* [What is being asked]: Every word in the data below belongs in your copy, exactly as given; the pictures do not.

- Opening Delimiter -

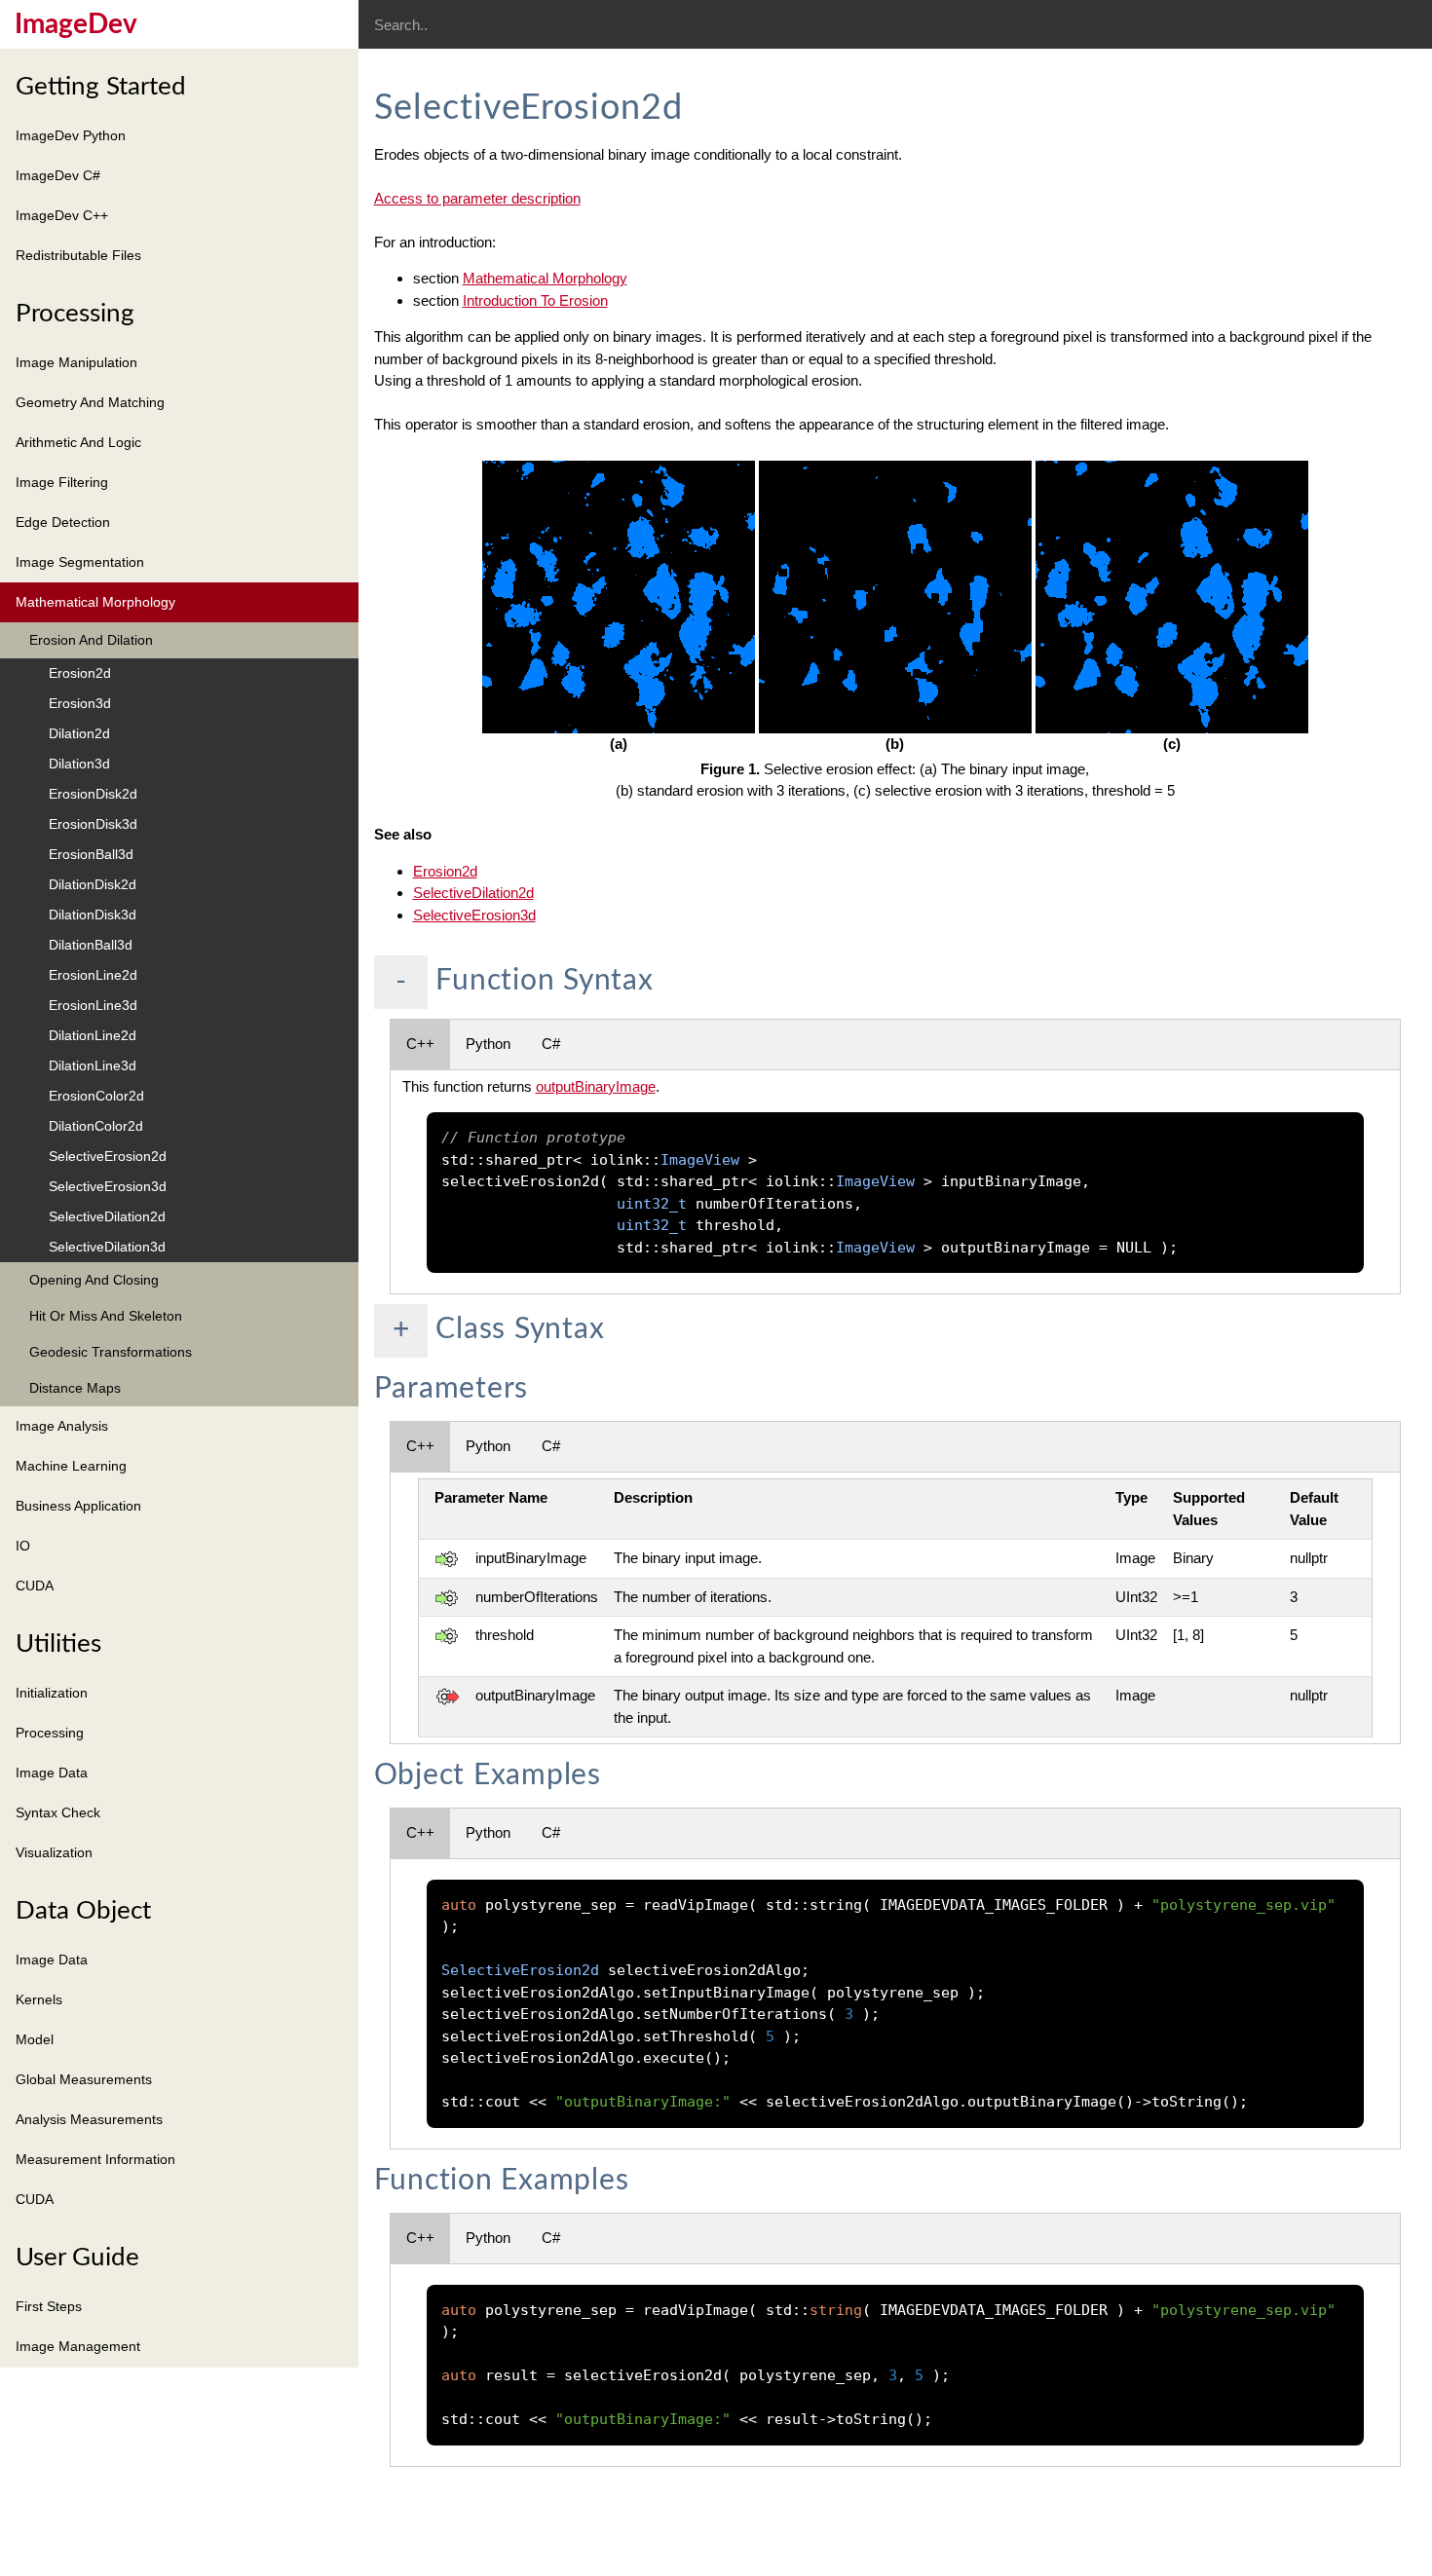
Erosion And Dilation (91, 640)
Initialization (52, 1692)
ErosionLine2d (93, 975)
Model (35, 2039)
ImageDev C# (58, 175)
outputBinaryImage (596, 1086)
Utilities (58, 1644)
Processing (75, 313)
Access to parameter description (477, 198)
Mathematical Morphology (95, 602)
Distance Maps (75, 1388)
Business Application (78, 1505)
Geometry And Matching (90, 402)
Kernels (39, 1999)
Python (488, 1043)
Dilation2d (79, 733)
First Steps (49, 2306)
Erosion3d (80, 703)
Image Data (52, 1772)
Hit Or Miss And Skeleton (105, 1316)
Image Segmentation (80, 562)
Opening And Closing (94, 1280)
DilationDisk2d (92, 884)
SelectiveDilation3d (107, 1246)
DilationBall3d (90, 944)
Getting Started (101, 86)
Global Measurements (84, 2079)
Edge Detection (63, 522)
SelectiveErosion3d (108, 1186)
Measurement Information (95, 2159)
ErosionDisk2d (93, 794)
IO (23, 1545)
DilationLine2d (92, 1035)
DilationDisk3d (92, 914)
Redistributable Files (78, 255)
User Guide (77, 2257)
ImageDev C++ (62, 215)
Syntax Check (58, 1812)
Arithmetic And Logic (78, 442)
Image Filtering (62, 482)
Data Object (83, 1910)
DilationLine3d (92, 1065)
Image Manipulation (76, 362)
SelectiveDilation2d (107, 1216)
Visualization (54, 1852)
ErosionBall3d (91, 854)
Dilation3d (79, 763)
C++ (420, 1043)
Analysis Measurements (89, 2119)
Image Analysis (62, 1426)
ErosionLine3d (93, 1005)
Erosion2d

- Closing Delimiter -

* [Expected answer]:
Erosion And Dilation (91, 640)
Initialization (52, 1692)
ErosionLine2d (93, 975)
Model (35, 2039)
ImageDev C# (58, 175)
outputBinaryImage (596, 1086)
Utilities (58, 1644)
Processing (75, 313)
Access to parameter description (477, 198)
Mathematical Morphology (95, 602)
Distance Maps (75, 1388)
Business Application (78, 1505)
Geometry And Matching (90, 402)
Kernels (39, 1999)
Python (488, 1043)
Dilation2d (79, 733)
First Steps (49, 2306)
Erosion3d (80, 703)
Image Data (52, 1772)
Hit Or Miss And Skeleton (105, 1316)
Image Segmentation (80, 562)
Opening And Closing (94, 1280)
DilationDisk2d (92, 884)
SelectiveDilation3d (107, 1246)
DilationBall3d (90, 944)
Getting Started (101, 86)
Global Measurements (84, 2079)
Edge Detection (63, 522)
SelectiveErosion3d (108, 1186)
Measurement Information (95, 2159)
ErosionDisk2d (93, 794)
IO (23, 1545)
DilationLine2d (92, 1035)
DilationDisk3d (92, 914)
Redistributable Files (78, 255)
User Guide (77, 2257)
ImageDev C++ (62, 215)
Syntax Check (58, 1812)
Arithmetic And Logic (78, 442)
Image Filtering (62, 482)
Data Object (83, 1910)
DilationLine3d (92, 1065)
Image Manipulation (76, 362)
SelectiveDilation2d (107, 1216)
Visualization (54, 1852)
ErosionBall3d (91, 854)
Dilation3d (79, 763)
C++ (420, 1043)
Analysis Measurements (89, 2119)
Image Analysis (62, 1426)
ErosionLine3d (93, 1005)
Erosion2d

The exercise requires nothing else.